The committee found "shockingly low rates of understanding," Horowitz said. Only 38% of patients understood their new medications and only 18% understood that some of their medications had been stopped.
"Readmissions were occurring, in part, we discovered, because of the ways we were instructing discharged patients," she said.
Also, the committee determined that only one-third of patients had follow-up appointments already scheduled upon hospital discharge, and 38% of discharge summaries were never sent to outside clinicians.

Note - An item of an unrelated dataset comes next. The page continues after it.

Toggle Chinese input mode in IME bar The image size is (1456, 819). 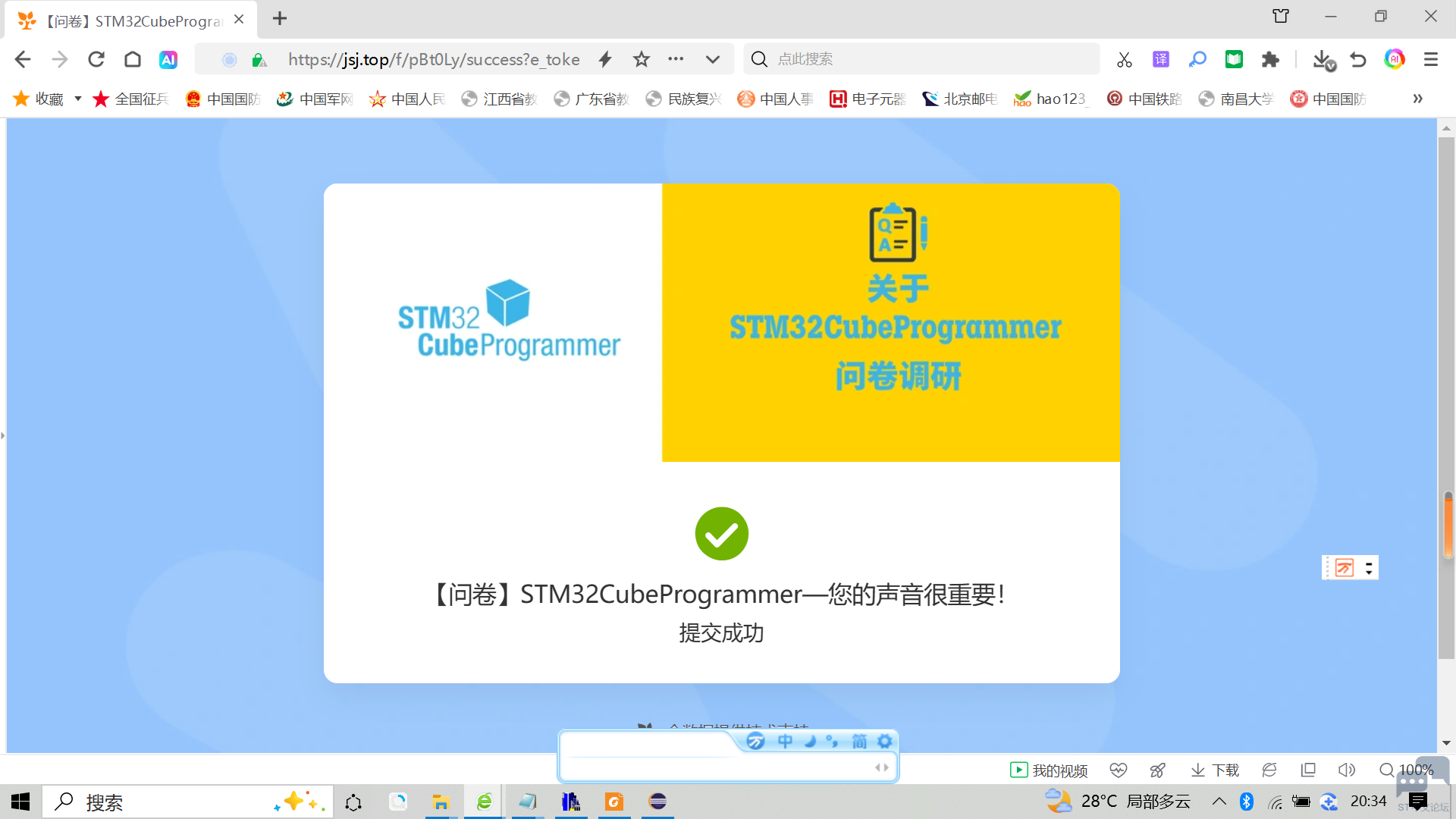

Starting with one unit of the hospital and focusing only on heart failure patients, and later scaling to the whole hospital, the committee revised patient education materials, implemented daily interdisciplinary rounds, and brought in a dedicated pharmacist to manage medication reconciliation for discharged patients.

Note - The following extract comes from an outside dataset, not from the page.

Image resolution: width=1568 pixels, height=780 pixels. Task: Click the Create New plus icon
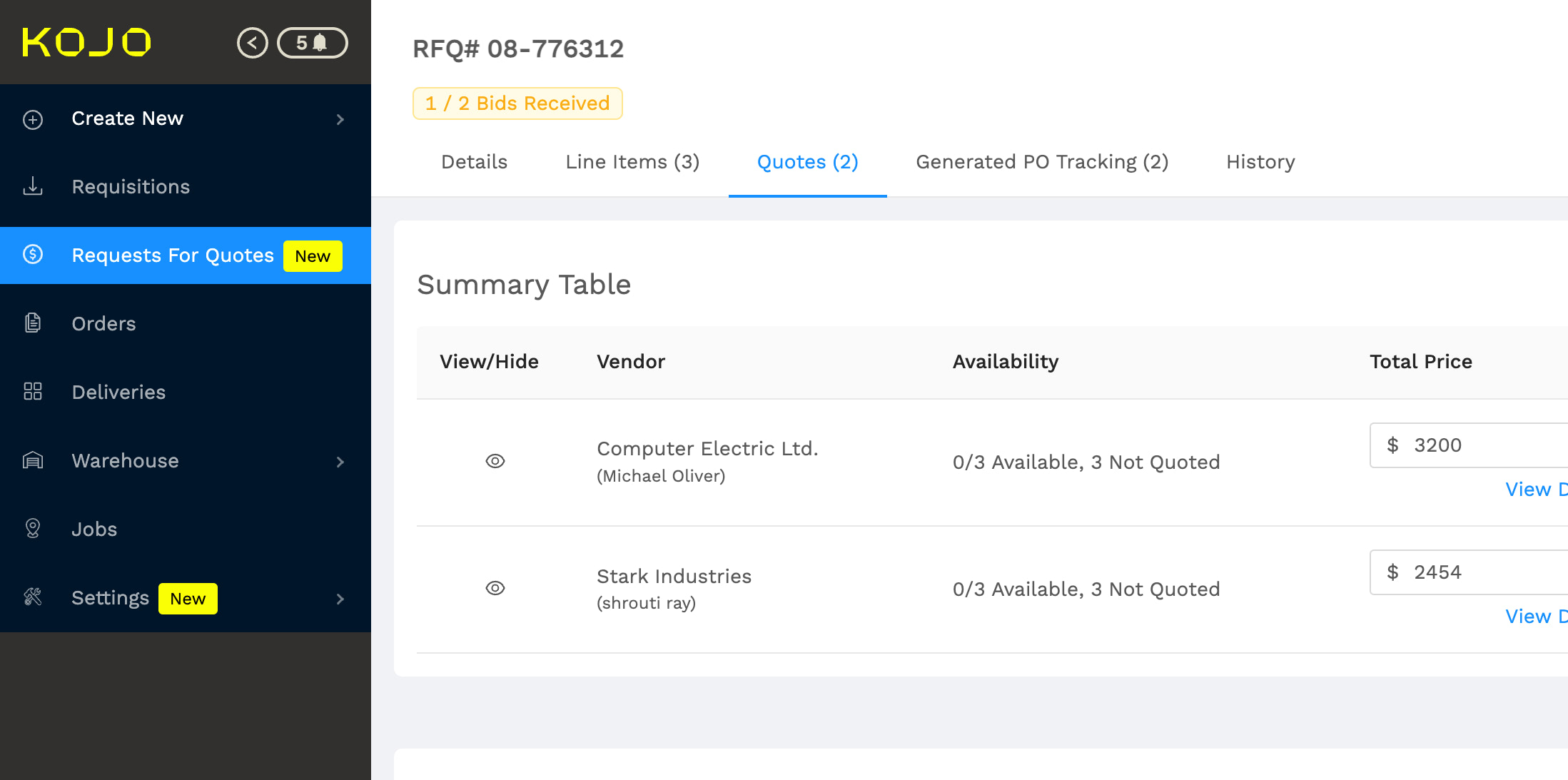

Also, the hospital forged collaborative relationships and scheduled monthly meetings with skilled-nursing facilities, area agencies on aging, hospice providers and other community groups.
After seeing success in one unit, the committee focused its efforts on high-risk elderly patients throughout the hospital.
"Over time we managed to get readmission rates down," said Horowitz, adding that the readmission rate for high-risk elderly fell from 28% to 18%. The hospital also has seen drops in all-cause 30-day, 60-day and 90-day readmission rates.
Yale-New Haven also has seen its penalties decrease under the CMS' readmissions reduction program. In 2013, the hospital's penalty was 0.93%, just under the 1% maximum for that year. Yale-New Haven's penalty fell to 0.51% for 2014.